Вот почему так трудно изобразить природу смысла. Смысл есть просто смысл — вот что говорит всегда обыватель и вот что хочет сказать своими определениями и философ. Однако сказать так мог бы только очень высокий ум и очень совершенный философ, который уже не нуждается ни в наших описаниях и ни в наших определениях для того, что он мыслит. Мы же принуждены сейчас остановиться только на предложенной выше формуле. Будем только помнить, что смысл не есть ни только разница, ни только тождество, а то их абсолютное совпадение, где они уже и не тождество, и не различие. Смысл есть и тождество, и различие, т. е. и утверждение того и иного, и отрицание того и иного. Отмена хотя бы малейшего штриха из этой диалектики разрушает всю эту проблему, и смысл уже теряет весь свой «смысл».

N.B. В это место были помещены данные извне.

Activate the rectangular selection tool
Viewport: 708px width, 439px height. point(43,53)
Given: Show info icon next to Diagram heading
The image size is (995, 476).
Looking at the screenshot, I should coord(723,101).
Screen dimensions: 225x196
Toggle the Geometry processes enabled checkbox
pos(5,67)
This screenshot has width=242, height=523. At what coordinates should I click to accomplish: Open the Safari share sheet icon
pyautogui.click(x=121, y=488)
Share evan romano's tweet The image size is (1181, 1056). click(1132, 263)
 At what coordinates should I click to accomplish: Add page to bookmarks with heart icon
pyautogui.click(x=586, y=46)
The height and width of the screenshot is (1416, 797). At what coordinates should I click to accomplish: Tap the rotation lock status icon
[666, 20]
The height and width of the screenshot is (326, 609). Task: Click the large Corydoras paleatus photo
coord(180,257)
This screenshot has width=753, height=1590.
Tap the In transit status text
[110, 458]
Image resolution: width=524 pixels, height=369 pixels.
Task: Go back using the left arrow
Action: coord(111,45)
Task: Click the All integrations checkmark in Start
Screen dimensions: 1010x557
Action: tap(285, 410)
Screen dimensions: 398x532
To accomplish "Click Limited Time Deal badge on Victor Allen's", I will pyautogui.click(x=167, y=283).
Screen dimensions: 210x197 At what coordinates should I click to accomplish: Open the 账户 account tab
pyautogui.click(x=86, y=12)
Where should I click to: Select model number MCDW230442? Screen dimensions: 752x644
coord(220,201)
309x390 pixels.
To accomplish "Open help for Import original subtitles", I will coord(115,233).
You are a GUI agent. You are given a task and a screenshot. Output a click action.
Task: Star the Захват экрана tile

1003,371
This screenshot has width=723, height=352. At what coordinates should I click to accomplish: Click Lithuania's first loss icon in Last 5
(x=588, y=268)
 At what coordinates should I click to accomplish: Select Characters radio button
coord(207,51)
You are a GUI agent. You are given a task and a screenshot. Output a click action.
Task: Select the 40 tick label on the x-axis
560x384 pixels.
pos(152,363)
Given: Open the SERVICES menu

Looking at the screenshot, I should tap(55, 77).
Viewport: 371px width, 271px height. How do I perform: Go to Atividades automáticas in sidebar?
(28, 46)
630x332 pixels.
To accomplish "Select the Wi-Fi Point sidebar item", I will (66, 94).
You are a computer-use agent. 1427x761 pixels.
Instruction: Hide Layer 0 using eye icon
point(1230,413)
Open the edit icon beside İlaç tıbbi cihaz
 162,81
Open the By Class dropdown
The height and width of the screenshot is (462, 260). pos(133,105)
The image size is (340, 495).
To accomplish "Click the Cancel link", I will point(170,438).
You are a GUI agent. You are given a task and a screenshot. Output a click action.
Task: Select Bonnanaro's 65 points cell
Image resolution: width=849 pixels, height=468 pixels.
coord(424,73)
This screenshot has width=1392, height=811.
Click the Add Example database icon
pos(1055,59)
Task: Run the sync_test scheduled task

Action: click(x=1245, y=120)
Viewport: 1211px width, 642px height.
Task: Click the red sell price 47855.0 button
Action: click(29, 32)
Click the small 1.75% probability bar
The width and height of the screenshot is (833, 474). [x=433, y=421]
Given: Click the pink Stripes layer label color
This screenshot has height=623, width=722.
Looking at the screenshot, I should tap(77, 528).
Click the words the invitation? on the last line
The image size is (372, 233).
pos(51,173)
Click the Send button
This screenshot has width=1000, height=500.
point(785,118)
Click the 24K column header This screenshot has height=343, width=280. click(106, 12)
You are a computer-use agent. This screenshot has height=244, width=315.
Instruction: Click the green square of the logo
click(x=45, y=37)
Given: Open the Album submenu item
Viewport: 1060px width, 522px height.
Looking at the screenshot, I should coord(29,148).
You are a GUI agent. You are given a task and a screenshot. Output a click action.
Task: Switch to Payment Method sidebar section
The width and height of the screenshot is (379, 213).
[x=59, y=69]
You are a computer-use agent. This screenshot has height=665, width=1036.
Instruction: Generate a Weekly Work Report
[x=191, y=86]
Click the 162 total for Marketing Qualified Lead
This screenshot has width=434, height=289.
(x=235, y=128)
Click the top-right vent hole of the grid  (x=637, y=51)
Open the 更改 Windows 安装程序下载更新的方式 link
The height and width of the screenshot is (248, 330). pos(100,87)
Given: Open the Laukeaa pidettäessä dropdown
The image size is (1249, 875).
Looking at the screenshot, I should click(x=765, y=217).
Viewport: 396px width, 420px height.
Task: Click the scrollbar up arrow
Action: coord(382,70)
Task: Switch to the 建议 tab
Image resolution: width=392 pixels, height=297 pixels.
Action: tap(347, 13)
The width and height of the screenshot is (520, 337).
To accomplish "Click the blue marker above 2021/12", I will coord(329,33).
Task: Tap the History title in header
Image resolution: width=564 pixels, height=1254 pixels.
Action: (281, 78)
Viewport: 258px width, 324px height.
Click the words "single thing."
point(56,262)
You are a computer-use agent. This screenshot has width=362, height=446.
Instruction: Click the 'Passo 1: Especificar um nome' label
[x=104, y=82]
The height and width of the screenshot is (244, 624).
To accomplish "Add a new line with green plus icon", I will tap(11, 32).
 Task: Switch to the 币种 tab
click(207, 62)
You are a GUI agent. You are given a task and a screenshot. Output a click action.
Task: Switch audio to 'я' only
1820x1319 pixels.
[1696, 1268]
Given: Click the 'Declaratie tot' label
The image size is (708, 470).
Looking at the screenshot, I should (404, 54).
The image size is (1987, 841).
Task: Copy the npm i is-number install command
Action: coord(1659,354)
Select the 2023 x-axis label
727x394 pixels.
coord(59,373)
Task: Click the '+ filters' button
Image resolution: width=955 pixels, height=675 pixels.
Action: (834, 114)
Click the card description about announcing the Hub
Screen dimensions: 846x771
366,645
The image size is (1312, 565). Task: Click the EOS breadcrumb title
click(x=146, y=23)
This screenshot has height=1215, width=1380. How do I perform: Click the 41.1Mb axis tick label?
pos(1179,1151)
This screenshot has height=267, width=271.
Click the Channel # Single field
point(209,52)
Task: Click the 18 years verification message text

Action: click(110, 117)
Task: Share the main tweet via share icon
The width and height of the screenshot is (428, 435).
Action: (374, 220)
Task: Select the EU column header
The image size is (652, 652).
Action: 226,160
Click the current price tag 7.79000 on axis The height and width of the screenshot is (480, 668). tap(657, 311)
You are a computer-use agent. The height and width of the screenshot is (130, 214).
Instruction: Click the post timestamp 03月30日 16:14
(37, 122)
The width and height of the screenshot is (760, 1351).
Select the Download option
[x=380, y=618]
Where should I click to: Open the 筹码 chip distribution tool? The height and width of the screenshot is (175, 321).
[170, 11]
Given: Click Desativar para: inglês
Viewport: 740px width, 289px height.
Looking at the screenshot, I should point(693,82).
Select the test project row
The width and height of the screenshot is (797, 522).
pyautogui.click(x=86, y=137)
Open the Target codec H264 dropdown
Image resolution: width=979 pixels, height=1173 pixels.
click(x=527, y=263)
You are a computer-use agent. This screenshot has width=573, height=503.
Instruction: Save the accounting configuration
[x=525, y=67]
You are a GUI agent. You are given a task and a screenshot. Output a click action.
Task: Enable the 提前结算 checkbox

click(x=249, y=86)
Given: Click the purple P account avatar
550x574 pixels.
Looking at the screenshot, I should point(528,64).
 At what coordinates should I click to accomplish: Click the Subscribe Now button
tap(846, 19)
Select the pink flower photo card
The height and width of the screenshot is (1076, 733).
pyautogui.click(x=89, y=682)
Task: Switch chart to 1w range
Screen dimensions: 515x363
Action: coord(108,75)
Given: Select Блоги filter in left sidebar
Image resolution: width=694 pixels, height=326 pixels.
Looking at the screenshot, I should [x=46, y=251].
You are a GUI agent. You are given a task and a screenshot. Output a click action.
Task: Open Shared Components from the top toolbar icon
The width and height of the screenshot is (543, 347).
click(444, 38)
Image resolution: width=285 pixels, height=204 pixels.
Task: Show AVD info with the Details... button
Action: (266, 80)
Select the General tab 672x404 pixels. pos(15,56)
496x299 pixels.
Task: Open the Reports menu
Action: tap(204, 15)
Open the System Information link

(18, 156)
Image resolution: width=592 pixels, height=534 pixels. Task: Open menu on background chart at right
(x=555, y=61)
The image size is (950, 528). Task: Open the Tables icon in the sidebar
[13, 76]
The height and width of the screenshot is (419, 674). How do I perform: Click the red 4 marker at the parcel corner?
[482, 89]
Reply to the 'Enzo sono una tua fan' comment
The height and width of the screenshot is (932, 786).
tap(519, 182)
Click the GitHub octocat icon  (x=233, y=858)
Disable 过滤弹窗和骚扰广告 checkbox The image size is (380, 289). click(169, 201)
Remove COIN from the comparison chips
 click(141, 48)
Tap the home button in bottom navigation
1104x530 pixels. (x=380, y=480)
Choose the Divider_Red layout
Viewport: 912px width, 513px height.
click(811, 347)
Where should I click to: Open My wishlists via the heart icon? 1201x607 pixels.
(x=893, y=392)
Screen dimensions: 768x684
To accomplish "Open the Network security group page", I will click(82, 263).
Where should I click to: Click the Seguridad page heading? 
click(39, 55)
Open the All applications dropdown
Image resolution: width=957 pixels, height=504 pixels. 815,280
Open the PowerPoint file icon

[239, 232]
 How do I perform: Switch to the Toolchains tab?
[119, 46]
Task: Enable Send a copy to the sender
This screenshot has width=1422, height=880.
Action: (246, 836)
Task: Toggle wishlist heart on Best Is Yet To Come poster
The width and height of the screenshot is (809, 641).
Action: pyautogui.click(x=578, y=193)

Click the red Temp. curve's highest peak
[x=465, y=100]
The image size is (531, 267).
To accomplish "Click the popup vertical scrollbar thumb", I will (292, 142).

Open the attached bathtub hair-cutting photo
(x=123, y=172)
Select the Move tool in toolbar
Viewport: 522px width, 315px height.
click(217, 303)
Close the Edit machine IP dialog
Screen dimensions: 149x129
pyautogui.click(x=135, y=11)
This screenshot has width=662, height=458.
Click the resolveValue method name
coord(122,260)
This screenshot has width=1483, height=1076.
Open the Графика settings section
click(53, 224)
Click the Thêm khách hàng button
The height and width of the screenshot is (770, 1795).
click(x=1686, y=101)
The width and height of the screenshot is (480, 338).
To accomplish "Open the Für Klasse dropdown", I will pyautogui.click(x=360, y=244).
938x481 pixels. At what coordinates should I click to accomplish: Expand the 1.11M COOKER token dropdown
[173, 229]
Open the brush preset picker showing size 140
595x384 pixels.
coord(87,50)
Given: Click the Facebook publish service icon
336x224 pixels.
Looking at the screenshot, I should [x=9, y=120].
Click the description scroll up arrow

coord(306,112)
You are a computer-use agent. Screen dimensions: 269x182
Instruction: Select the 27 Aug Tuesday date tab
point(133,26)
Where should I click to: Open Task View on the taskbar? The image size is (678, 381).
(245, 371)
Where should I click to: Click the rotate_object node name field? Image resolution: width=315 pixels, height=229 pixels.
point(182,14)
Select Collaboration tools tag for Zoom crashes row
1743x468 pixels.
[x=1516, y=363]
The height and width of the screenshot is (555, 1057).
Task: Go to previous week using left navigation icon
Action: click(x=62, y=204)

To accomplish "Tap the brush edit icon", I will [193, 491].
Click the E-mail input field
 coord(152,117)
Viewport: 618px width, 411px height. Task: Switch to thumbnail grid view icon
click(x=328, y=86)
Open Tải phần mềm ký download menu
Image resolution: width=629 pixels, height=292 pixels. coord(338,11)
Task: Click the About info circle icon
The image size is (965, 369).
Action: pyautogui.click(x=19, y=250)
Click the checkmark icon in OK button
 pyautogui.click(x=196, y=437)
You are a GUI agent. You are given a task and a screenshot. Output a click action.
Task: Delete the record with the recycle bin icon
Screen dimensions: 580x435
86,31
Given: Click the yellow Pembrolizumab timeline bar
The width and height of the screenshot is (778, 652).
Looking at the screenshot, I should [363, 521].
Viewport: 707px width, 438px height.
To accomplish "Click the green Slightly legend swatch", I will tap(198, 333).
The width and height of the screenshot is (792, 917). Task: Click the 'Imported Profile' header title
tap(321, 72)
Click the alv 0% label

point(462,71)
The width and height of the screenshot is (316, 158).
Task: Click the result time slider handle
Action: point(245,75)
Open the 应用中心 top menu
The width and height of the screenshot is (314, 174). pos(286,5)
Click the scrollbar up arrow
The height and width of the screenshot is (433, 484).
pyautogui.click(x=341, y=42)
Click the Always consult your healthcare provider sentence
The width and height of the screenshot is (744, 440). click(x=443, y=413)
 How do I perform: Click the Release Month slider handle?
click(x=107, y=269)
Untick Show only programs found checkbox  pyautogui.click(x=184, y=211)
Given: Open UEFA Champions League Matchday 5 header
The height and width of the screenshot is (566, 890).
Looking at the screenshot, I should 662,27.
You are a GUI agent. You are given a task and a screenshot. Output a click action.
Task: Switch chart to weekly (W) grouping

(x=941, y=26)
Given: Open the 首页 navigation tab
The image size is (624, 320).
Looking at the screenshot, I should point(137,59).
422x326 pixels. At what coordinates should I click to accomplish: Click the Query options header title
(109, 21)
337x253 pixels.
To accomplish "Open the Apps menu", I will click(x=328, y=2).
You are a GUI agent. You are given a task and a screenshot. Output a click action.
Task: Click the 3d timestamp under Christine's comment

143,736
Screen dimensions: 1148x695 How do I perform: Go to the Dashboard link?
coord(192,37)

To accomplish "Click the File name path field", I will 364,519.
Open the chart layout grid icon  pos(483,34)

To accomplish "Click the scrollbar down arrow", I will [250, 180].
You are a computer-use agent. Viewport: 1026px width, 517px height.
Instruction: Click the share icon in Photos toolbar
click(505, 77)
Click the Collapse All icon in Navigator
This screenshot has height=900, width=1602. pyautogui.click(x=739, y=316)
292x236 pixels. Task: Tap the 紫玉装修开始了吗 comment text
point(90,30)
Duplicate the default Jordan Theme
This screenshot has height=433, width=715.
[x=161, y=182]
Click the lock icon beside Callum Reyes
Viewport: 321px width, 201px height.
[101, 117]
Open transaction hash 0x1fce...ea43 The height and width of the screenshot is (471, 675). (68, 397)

1. Исчерпали ли мы всеми предыдущими формами диалектических построений все учение о тождестве и различии, если эти категории понимать как «отражение», «рефлексию», «смысл» взаимосвязей, царящих в сфере бытия и небытия? Если мы вспомним наши заключения в гл. II, 1, п. 3b — d, то станет ясным, что до сих пор мы отразили в сфере сущности только такие бытийные акты: бытие есть бытие (это дало нам категорию «тождества», п. 3с), бытие полагает небытие (отсюда — «различие», п. 3d), бытие есть небытие, и небытие есть бытие (отсюда — диалектика «самотождественного различия», п. 4ab). Однако кроме этого общего учения остаются еще очень важные детали, а именно — применение принципа совпадения бытия и небытия к разным сферам, т. е. отдельно к сфере бытия, отдельно к сфере небытия и отдельно к сфере их совокупного обстояния. Необходимо дать сущностный коррелят и этих бытийных актов. А отсюда уже открыта будет дорога и к неразличимому совпадению бытия и небытия, т. е. к становлению (с соответствующей «рефлексией» и «осмыслением»).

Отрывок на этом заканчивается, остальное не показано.